Figure 10 shows a filtration unit 100 having the third composite filter 90 inside of a housing 42. Feed water 20 enters the housing 42 through an inlet 44. The permeate exhaust conduit 18 is sealed, for example with O-rings not shown, to a permeate outlet 46 of the housing 42. The concentrate exhaust conduit 16 is sealed, for example with O-rings not shown, to a concentrate outlet 48 of the housing 42. Feed water 20 flows radially (and in a spiral) through the membrane filter 92 and then radially (and in a spiral) through the SF element 12.
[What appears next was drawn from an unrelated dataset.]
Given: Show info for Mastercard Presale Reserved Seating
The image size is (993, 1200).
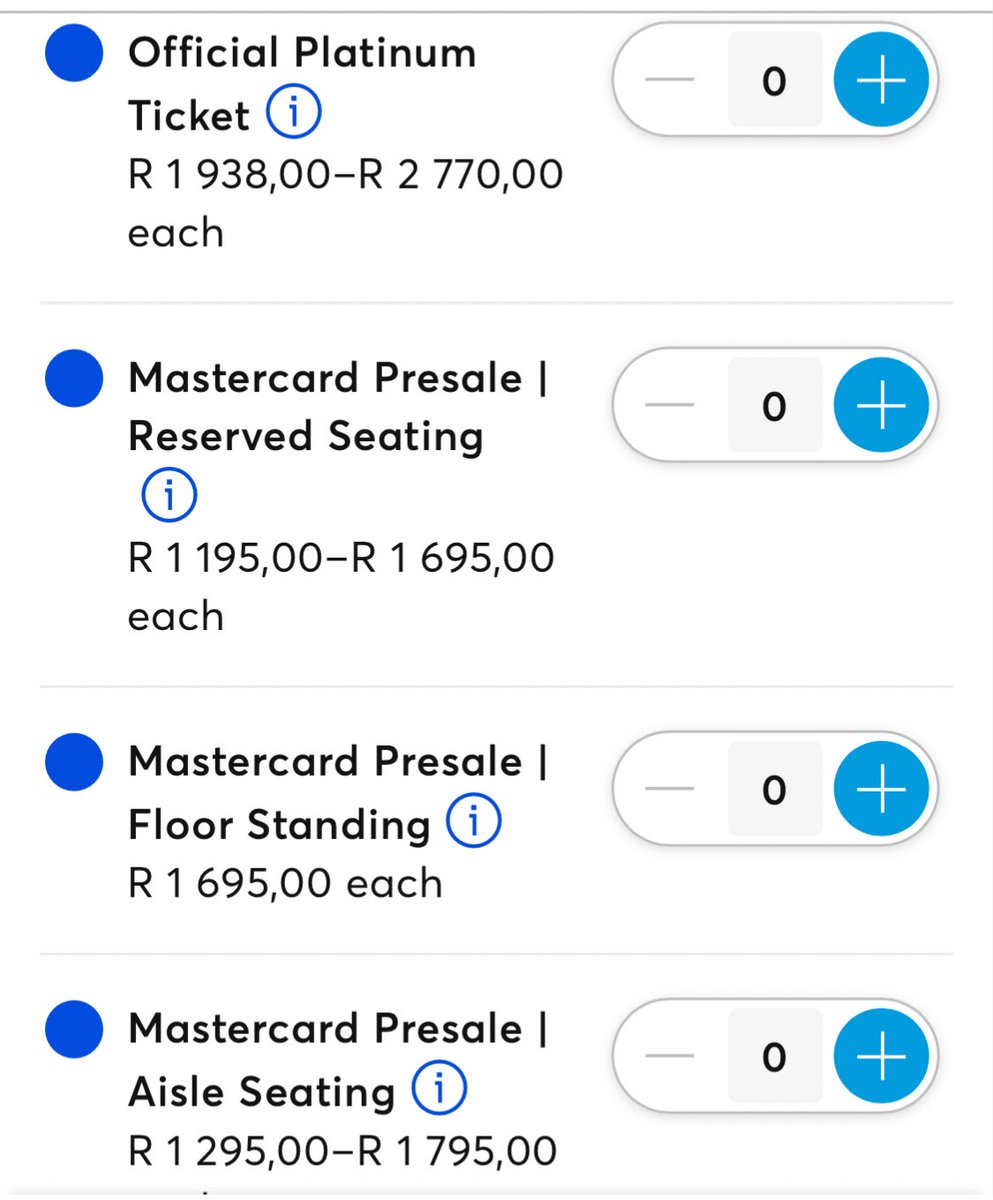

The examples shown in the Figures are intended to help provide an enabling disclosure of the invention but other composite filters may also be constructed. In the examples described above, the feed water flows radially inwards. However, alternative devices may be made in which the feed water flows radially outwards, for example starting from a central core element 14 and ending at the lateral side of a housing 42. In the examples described above, the SF element 12 is located inside of another filter. However, alternative devices may be made in which another filter is inside of the SF element 12, with feed water flowing radially inwards or radially outwards.

Claims

An apparatus comprising,

a spiral flow membrane filter element； and,

a second filtration element,

wherein the second filtration element is concentric with the spiral flow element and one is inside of the other.
The apparatus of claim 1 wherein the second filtration element is outside of the spiral flow element.
The apparatus of claim 1 or 2 wherein the second filtration element is selected from the group consisting of, a cartridge filter, a packed bed filter and a membrane filter.
The apparatus of claim 3 wherein the second filtration element is a cartridge filter.
The apparatus of claim 3 wherein the second filtration element is a packed bed filter.
The apparatus of claim 3 wherein the second filtration element is membrane filter.
The apparatus of claim 6 wherein the second filtration element is a spiral flow membrane filter.
The apparatus of any preceding claim wherein the second filtration element is removable from the spiral flow element.
The apparatus of any preceding claim wherein the spiral flow element and the second filtration element are contained within a common housing.
The apparatus of claim 9 wherein the housing has an inlet and a filtered water outlet, wherein the inlet and filtered water outlet are separated by the spiral flow element and the second filtration element in series.
A process comprising the steps of,

a) flowing feed water radially through a spiral flow element,

b) flowing the feed water radially between the spiral flow element and a second filtration element； and,

c) flowing the feed water radially though the second filtration element.
The process of claim 11 wherein step c) occurs upstream of step b) which occurs upstream of step a) .
The process of claim 11 or 12 wherein the feed water flows radially inwards in steps a) , b) and c) .
The process of any of claims 11 to 13 wherein essentially all of the water treated by the upstream element is also treated by the downstream element.
The process of any of claims 11 to 14 wherein the downstream element separates the feed water into permeate and concentrate streams.